Fundamentally Freund: Do the Arab states really care about the Palestinians?
Fundamentally Freund Do
By MICHAEL FREUND
For all their talk of standing by the Palestinians, the Arab regimes sure have a strange way of showing it. Despite reaping an oil-driven windfall last year of unprecedented proportions, few Arab states seem willing to dig very deep into their own pockets to back up their concern with cash.
Indeed, the hollowness of their pro-Palestinian pronouncements was unambiguously on display last week in Amman, at a meeting of the Advisory Commission of the United Nations Relief and Works Agency, better known by its acronym of UNRWA.
Among the central topics discussed at the gathering was the growing financial crisis confronting the organization, which relies on voluntary contributions from governments to fund its activities on behalf of Palestinian refugees.
In her remarks, Karen Abu Zayd, UNRWA's commissioner-general, bemoaned the group's financial state, describing it as "my most worrying preoccupation."
She told those assembled that the agency is facing a deficit of $84 million this year, and that it projects a budget shortfall of $140m. in 2010. "UNRWA's weak financial situation," Abu Zayd said, "hinders our ability to discharge our responsibilities to the standards Palestinian refugees deserve."
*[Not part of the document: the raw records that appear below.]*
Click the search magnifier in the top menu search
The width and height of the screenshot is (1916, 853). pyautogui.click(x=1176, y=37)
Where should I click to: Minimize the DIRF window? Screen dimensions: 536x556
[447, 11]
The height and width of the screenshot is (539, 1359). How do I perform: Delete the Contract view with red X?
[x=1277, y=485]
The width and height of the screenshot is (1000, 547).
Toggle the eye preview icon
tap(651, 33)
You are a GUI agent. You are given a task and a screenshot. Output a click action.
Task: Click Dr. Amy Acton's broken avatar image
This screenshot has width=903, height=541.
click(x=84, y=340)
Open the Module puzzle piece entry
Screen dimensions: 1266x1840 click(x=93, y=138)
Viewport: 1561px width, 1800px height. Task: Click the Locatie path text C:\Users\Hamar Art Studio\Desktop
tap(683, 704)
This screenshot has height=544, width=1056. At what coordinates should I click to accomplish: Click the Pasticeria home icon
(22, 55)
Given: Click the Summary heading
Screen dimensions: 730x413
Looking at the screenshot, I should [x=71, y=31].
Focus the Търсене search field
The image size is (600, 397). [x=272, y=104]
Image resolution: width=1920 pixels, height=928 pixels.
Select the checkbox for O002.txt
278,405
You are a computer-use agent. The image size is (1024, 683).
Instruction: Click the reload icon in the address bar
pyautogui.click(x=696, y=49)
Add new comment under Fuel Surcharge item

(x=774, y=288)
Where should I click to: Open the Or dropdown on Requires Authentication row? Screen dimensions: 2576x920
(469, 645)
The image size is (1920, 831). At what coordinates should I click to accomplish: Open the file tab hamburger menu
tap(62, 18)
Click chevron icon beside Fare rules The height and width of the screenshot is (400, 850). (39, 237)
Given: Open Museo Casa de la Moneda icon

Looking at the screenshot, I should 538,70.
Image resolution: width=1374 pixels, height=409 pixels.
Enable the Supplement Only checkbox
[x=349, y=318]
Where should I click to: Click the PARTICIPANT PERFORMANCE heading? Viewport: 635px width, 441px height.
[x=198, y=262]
FOR THE past several years, it seems, UNRWA has been in increasingly dire straits. Indeed, on Tuesday of last week, the group's 16,000 employees in Judea, Samaria and Gaza held a one-day strike to demand better pay.
Why, you might be wondering, have the UN agency's troubles been mounting of late? After all, fuel prices surged last year, with oil peaking in July 2008 at a high of $150 a barrel, so the coffers of Arab treasuries throughout the region were hardly lacking for funds with which to aid their Palestinian brethren.
I wondered too, so I did some research and discovered a few surprising facts about the colossal gap between Arab rhetoric and Palestinian reality.
Consider the following: In 2008, 19 of the top 20 donors to UNRWA's general fund were from the West, with the EU contributing over $116m., and the US more than $94m. Others, such as Sweden and the UK, each gave over $35m.
Just one Arab country - Kuwait - appeared among UNRWA's top 20 benefactors. The Kuwaitis came in last on the list, having coughed up just $2.5m.
Given that Kuwait's oil revenues last year surged by 44 percent to nearly $78 billion, you would think that if they really, truly cared about the Palestinians, this would have been reflected in the size of their donation to UNRWA.
Nonetheless, when compared to the other five Arab states that comprise the Gulf Cooperation Council (GCC) - Bahrain, Oman, Qatar, Saudi Arabia and the United Arab Emirates - the Kuwaitis come out looking generous.
In 2008, the combined revenues of the GCC states from oil production amounted to a whopping $575b. Yet their joint contribution to UNRWA's regular budget was a little more than $3.6m., signifying less than one one-thousandth of a percent of their total petroleum income! Bahrain gave a miserly $50,000, Oman forked over just $25,000, while Saudi Arabia coughed up zero.
I've been to Hadassah dinners where more money was raised in an hour than the Arab states seem willing to part with in an entire year.
In fact, over the past two decades, Arab regimes have been providing a steadily decreasing percentage of UNRWA's funding. In the 1980s, their contributions amounted to 8% of the group's annual budget, whereas now they comprise barely 3%.
As a result, Western states are currently providing more than 95% of the funds behind UNRWA's ongoing programs.
Now don't get me wrong - I am not shedding any tears over UNRWA's difficulties. The organization has long been a vehicle for perpetuating the Palestinian refugee problem as a lever for pressuring Israel, and it has not shied away from working closely with Hamas in Gaza, or serving as a vehicle for anti-Israel and anti-Western indoctrination.
But UNRWA's woes lay bare the breathtaking hypocrisy of the Arab states. They lambaste Israel at every opportunity over the condition of the Palestinians, even as they themselves do very little to alleviate the problem.
Sure, some Arab countries have kicked in funds to various UNRWA emergency appeals, while others provide aid to Palestinians via other channels.
But the numbers above lead one to wonder: do the Arab states really care about the Palestinians?
If UNRWA's ledger is any guide, the answer is a clear and resounding "no."